1Department of Bioscience and Bioinformatics, Faculty of Computer Science and Systems Engineering, Kyushu Institute of Technology
2Department of Complex Systems Science, Graduate School of Informatics, Nagoya University
3Graduate School of Pharma-Medical Sciences, University of Toyama
4Faculty of Engineering, University of Toyama
5Department of Pharmacology, Graduate School of Medicine, Dentistry and Pharmaceutical Sciences, Okayama University
6Department of Molecular Neuroscience, Faculty of Medicine, University of Toyama, 7Research Center for Idling Brain Science, University of Toyama
( * E-mail: matsukiyo.yuki566@mail.kyutech.jp)

In the lead optimization process, molecular substructures are optimized while a molecular scaffold (i.e., core structure) is retained to improve molecular properties. Conventionally, the lead optimization is performed by experimental methods that are resource- and time-consuming. To perform this process more efficiently, deep learning models such as recurrent neural network (RNN) and variational autoencoder (VAE) have been utilized for scaffold-retained molecule generation (i.e., generating molecular structures while retaining a scaffold). However, previous scaffold-retained molecule generation methods primarily used chemical information and did not consider biological information [1-3]. Some previous molecule generation methods integrate comprehensive biological information within the cell into the molecule generation by using gene expression profiles, but they are specifically for molecule generation from scratch [4,5]. Therefore, to the best of our knowledge, there is no study on scaffold-retained molecule generation using gene expression profiles.
In this study, we present a novel computational method to generate molecules from gene expression profiles in a scaffold-retained manner. The proposed method consists of two deep learning models (i.e., VAE and RNN). The VAE was used to extract latent vectors from gene expression profiles and the RNN generated new chemical structures from the latent vectors in a scaffold-retained manner. We also carried out docking simulations of generated molecules to obtain molecules with desirable binding affinity to a target protein. We used the proposed method to design a novel inhibitor of glutaminase 1 (GLS1), an attractive target for anticancer treatments [6]. We synthesized and experimentally evaluated some generated molecules, revealing that one of them is a very promising novel GLS1 inhibitor. These findings highlight the great potential of gene expression data-driven molecule generation in the lead optimization process.
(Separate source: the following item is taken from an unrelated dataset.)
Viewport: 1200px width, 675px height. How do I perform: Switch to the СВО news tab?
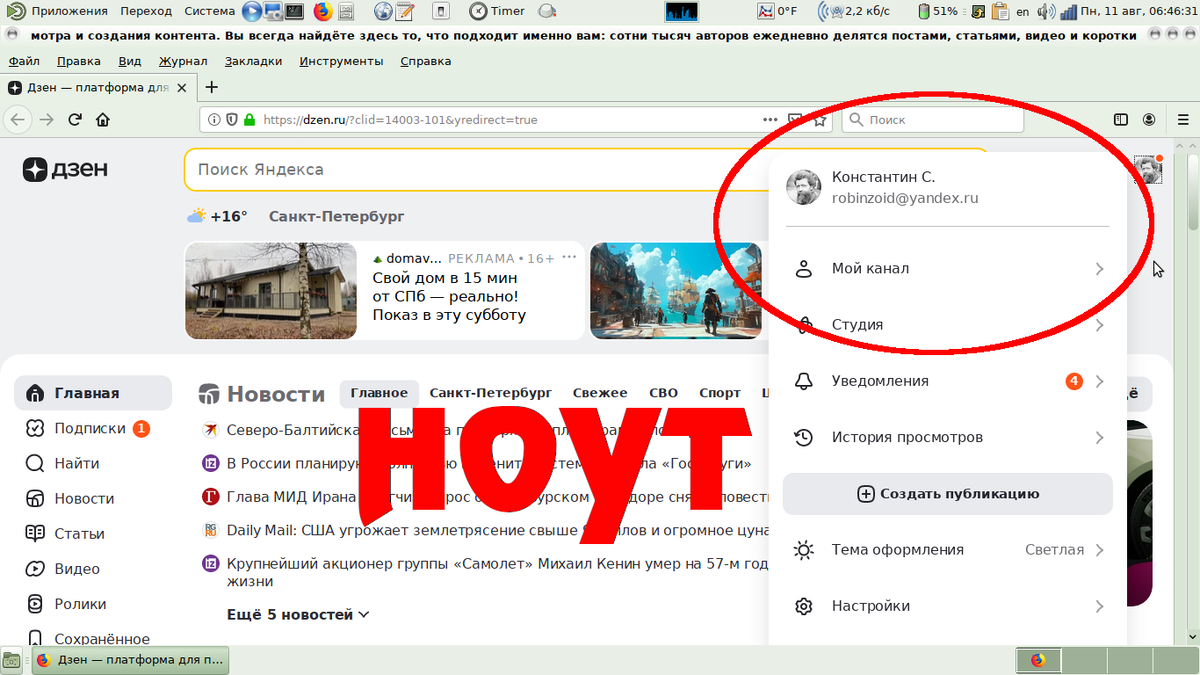coord(663,392)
[1] He, J. et al. J.Cheminform. 2021, 13, 26.
[2] Langevin, M. et al. J. Chem. Inf. Model. 2020, 60, 5637−5646.
[3] Kaitoh, K. and Yamanishi, Y. J. Chem. Inf. Model. 2022, 62, 2212-2225.
[4] Méndez-Lucio, O. et al. Nat. Commun. 2020, 11.
[5] Kaitoh, K. and Yamanishi, Y. J. Chem. Inf. Model. 2021, 61, 4303-4320.
[6] Okada, T. et al. Bioorg. Med. Chem. Lett. 2023, 93, 129438.